Per un momento ha pensato di farla finita, Francesco Flachi, che voleva gettarsi dalla finestra come fece a metà degli anni Novanta, Edoardo Bortolotti, giovane talento del Brescia consumato dalla depressione dopo una squalifica per uso di cocaina. A salvarlo è stata la famiglia. Il suo approdo sicuro. Assieme alla sua grande forza di volontà. Quella sigaretta alla cocaina passata a sua insaputa da un «amico» durante una festa gli ha rovinato l'esistenza.
Positivo all'antidoping: due anni di stop. Adesso l'incubo sta per finire. Il 21 febbraio si avvicina e potrà tornare ad essere di nuovo un giocatore di calcio. Ore 10 Aula Magna del liceo classico «Machiavelli». Lezione con il «professor» Francesco Flachi, 34 anni, ex capitano della Sampdoria, da questa stagione tesserato con l'Empoli in B.
«Ho pagato per la mia superficialità e ho rischiato di mandare in frantumi tutto ciò che avevo costruito in questi anni. Noi calciatori siamo persone fortunate. Quando sei all'apice della carriera davanti a te si aprono tante porte. Ma spesso quelli che ti sorridono, che ti danno pacche sulle spalle, che ti coinvolgono in serate in allegria non sono veri amici. Dopo la squalifica si sono ricordati di me 3-4 persone».
I ragazzi vogliono sapere. Incalzano con le domande l'ex enfant prodige della Fiorentina.

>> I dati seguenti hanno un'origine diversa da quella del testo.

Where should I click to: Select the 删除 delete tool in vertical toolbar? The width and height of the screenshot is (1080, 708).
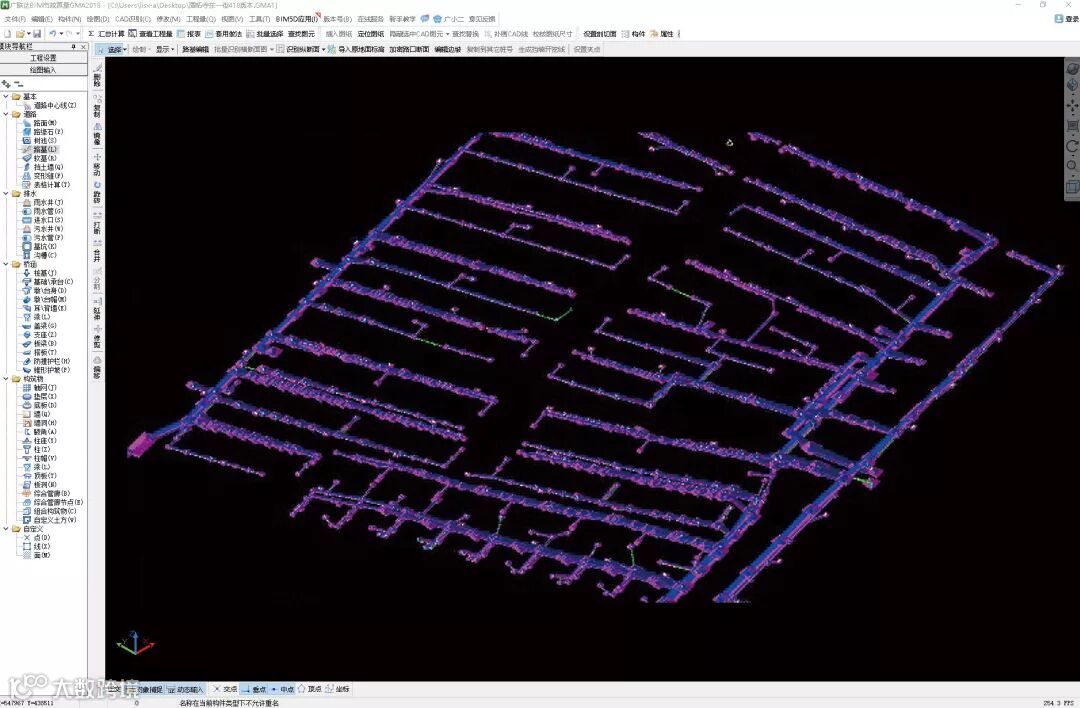97,75

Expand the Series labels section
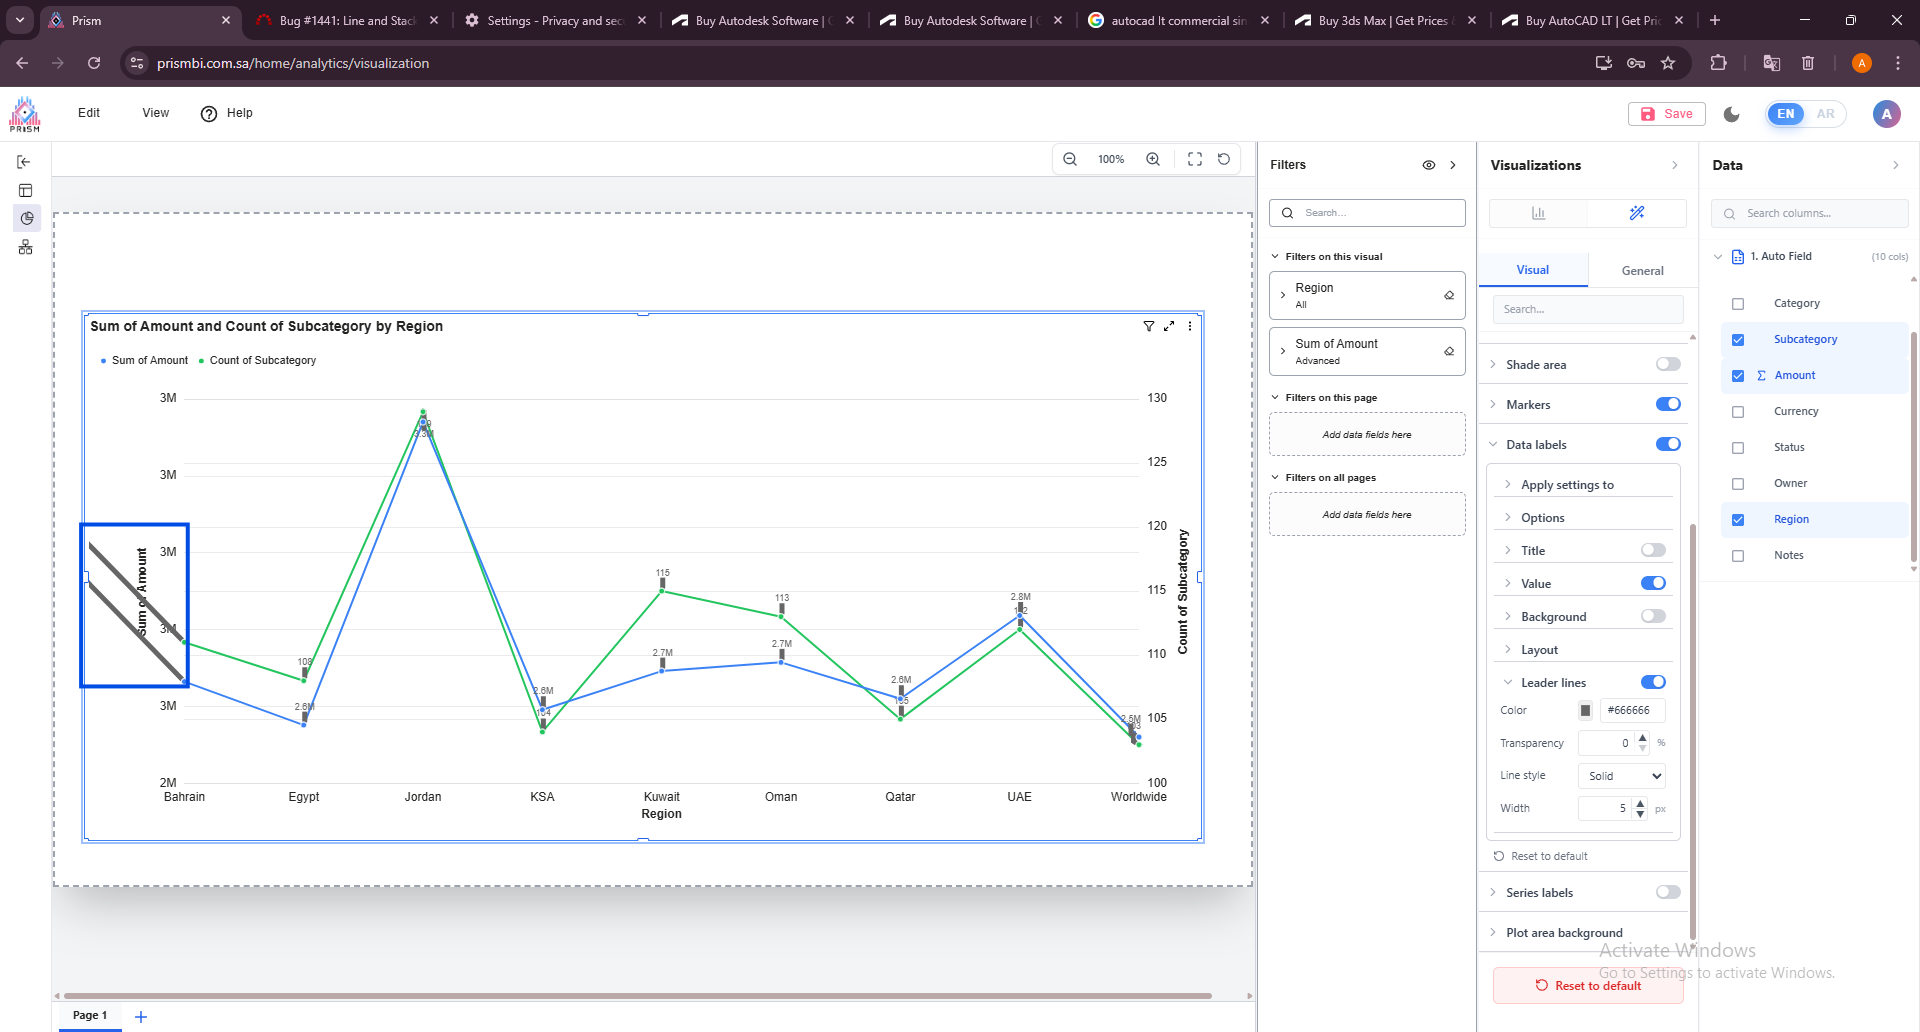pyautogui.click(x=1540, y=893)
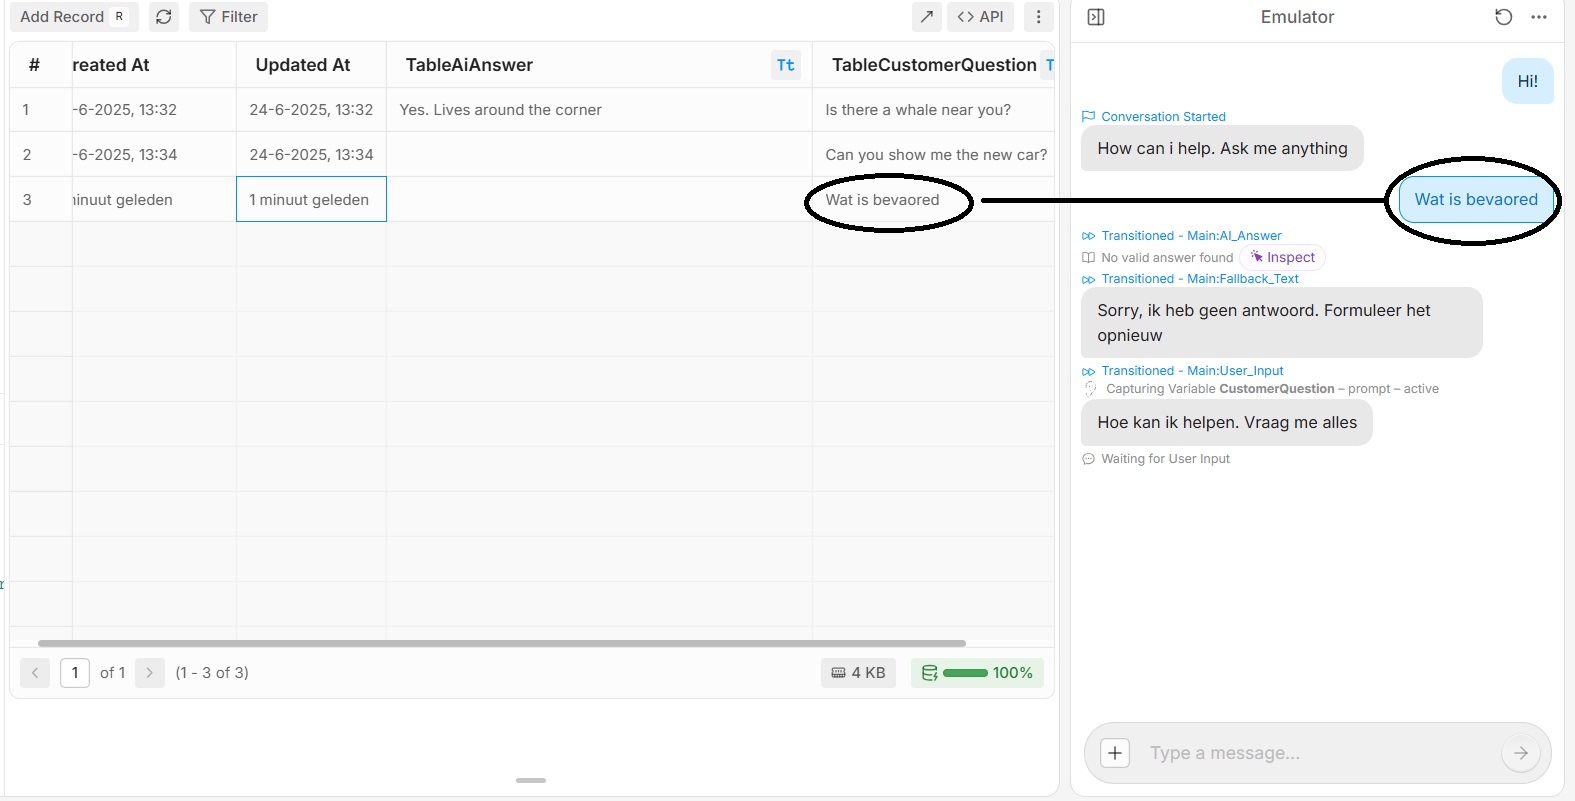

«Quando ho saputo di essere stato trovato positivo al doping credevo d'impazzire. Ricordo che sono rimasto sul divano a piangere da mezzanotte alle 6 del mattino. Lo sconforto mi ha assalito più di una volta. Non mi vergogno a dire che, in certi momenti, ho pensato persino di farla finita. Di buttarmi dalla finestra. Se non ho fatto una sciocchezza è stato per l'amore della mia famiglia: mia moglie, i miei due bambini e i miei genitori. Tutti mi sono stati vicino. Mio figlio ha due anni e non mi ha ancora visto scendere in campo. Ecco, io voglio tornare ad essere il calciatore di un tempo per lui. Poi gli spiegherò. Ragazzi, dovete stare attenti alla droga, evitarla. Una leggerezza può esservi fatale».